I think our natural response as educators and certainly as legal counsel at our institutions is to say, just stay away back away from that.

GEORGE SIEMENS: There is there's some-- Michael Geist from Canada and others have written that we should be more aggressive in our approach to fair use or fair dealing. The difficulty, though, is if you get aggressive, you're a lightning rod. And the publishers or the other agencies-- and this isn't an anti-publisher conversation, I really emphasize.

There is a value to limited cycles of commercialization of creative works as an incentive to the originator of those works, whether they're an individual or a corporation. But as Geist and others have argued that we should be more aggressive in pushing that, because we have greater latitude than many of us do.

But I've been involved in systems where-- OK, let's push the boundaries a little bit on this. Well, the university has been architected in such a way that if you got to do-- especially in online teaching, there's got to be an IP and a copyright clearance process that goes through. That's an agency that says no, we don't want--

DAVID WILEY: Very risk adverse.

GEORGE SIEMENS: Yeah exactly. It's quite the opposite. So then, that's teaching content, curriculum, and so on. I want to talk a little bit about scholarship now. Because scholarship is one of those fascinating things that you could not make this stuff up if you tried, if it didn't exist. You could not come up with a more--

DAVID WILEY: Nobody would buy it.

GEORGE SIEMENS: You could not create a more ridiculous system. So for people who aren't familiar with academic publishing, here's roughly how it works. George, an employee of the UTA gets an NSF grant-- public funds. As an employee of the UTA, at least a good portion of my salary is paid for by the state, the rest is paid for by grants or student tuition or other factors that come in.
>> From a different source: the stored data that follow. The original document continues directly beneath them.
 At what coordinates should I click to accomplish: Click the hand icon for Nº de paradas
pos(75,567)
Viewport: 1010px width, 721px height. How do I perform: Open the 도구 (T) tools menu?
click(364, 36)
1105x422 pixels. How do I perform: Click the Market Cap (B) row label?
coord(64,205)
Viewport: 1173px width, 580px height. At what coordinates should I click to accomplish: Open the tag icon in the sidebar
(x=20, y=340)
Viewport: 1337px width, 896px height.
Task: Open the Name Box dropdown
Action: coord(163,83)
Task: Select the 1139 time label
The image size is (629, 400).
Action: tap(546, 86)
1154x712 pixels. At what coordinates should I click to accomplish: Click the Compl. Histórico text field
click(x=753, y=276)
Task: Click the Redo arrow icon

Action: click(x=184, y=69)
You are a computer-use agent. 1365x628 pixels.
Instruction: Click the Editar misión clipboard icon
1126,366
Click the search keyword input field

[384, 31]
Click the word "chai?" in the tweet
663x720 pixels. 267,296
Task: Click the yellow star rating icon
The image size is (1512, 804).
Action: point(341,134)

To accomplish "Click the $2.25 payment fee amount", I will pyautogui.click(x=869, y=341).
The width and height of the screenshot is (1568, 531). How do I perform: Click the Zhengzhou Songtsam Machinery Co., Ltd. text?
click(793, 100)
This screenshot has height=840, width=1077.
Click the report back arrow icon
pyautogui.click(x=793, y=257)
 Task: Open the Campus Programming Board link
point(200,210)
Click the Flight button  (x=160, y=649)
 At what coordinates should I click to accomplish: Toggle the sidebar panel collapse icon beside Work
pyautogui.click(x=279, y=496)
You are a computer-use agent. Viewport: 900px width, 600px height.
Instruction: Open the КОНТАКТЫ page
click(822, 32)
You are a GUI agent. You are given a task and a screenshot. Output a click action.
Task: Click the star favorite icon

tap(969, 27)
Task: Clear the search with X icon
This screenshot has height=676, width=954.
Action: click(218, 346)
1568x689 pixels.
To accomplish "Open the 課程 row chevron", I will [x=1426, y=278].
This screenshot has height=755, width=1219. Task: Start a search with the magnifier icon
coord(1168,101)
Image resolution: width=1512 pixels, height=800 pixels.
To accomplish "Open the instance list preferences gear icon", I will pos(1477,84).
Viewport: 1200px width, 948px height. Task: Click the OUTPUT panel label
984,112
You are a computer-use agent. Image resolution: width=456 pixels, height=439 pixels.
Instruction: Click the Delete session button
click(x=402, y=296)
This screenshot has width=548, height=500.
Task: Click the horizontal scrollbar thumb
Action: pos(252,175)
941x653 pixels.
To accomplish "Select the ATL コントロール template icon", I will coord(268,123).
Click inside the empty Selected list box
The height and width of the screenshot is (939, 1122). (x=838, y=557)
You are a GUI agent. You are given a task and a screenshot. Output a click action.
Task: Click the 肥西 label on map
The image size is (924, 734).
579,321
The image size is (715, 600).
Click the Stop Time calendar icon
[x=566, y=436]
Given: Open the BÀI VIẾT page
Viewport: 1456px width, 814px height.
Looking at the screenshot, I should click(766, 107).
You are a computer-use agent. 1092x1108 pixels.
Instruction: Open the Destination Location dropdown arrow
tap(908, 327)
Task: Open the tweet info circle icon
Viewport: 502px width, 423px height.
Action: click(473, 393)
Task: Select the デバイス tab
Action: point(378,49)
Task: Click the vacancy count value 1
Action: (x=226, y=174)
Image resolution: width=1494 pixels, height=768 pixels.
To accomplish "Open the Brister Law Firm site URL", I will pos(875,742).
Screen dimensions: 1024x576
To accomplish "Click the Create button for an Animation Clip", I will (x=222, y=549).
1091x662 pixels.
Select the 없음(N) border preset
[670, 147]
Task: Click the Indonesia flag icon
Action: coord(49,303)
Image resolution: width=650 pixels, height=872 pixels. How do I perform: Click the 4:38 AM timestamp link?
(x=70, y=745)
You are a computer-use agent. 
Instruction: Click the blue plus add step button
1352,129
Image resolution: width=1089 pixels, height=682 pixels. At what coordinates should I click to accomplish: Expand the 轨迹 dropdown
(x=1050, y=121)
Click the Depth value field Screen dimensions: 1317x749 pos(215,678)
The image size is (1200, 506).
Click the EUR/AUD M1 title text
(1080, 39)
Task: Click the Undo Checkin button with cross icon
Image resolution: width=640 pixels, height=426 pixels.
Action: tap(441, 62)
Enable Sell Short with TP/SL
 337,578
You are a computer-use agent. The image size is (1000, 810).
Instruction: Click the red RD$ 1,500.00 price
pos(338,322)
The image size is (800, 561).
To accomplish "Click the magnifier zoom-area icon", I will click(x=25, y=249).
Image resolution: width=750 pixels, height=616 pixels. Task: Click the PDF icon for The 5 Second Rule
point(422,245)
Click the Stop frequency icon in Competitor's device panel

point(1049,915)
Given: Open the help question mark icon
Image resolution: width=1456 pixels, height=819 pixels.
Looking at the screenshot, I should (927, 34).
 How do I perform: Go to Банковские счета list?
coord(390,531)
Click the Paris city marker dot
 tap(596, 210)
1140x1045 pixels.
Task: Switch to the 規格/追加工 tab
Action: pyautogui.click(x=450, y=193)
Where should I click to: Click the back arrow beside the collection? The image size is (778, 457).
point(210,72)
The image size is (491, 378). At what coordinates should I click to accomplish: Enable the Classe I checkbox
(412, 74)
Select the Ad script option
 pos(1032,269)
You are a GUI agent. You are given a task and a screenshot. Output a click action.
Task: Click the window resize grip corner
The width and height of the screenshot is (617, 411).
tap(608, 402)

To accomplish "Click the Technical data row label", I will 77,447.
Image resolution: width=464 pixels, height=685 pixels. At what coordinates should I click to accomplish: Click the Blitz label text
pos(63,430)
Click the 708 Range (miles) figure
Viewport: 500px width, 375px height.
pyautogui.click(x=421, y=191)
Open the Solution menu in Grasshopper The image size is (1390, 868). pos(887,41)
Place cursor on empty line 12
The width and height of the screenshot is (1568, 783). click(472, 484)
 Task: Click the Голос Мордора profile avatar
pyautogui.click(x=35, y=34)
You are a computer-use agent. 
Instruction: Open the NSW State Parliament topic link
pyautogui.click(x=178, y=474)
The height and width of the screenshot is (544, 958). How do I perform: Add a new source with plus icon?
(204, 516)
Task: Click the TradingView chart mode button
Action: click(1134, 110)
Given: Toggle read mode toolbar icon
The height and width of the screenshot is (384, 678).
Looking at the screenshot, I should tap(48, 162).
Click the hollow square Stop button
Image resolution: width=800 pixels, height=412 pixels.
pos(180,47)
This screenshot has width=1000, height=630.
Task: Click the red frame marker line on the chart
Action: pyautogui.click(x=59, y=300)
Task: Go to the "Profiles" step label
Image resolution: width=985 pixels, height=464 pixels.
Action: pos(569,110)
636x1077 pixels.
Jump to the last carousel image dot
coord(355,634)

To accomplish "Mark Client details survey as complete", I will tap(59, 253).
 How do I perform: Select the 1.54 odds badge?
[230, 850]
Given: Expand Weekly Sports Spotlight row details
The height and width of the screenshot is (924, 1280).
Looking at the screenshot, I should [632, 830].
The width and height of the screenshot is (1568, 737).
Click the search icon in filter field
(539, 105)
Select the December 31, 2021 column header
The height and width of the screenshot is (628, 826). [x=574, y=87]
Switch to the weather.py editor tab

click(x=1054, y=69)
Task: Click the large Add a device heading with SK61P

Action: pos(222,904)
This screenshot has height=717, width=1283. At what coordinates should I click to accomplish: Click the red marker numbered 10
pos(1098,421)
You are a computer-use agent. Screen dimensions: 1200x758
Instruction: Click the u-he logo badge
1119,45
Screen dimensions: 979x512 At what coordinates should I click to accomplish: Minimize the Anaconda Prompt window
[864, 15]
I take my NSF grant work, I hire doctoral or post-doc students, using public funds, to generate this research, conduct analysis. Then on my own time, I will write up my results. I will conduct the analysis results, produce a paper.

I will submit it to a journal. This journal will have an academic, typically non-paid as the senior editor as well as a series of sub-editors that will edit as well. Non-paid position, prestigious affiliated positions.

Then the journal will take my paper, paid for by the public purse in many ways, and will send it to a group of reviewers who will all be academics, most likely paid for by public or private-person US system. And they will review this paper without fee, they will send it back to this no fee editor, who'll capture the comments, send it back to me and say these revisions need to be happen-- need to be done before we will accept this journal article.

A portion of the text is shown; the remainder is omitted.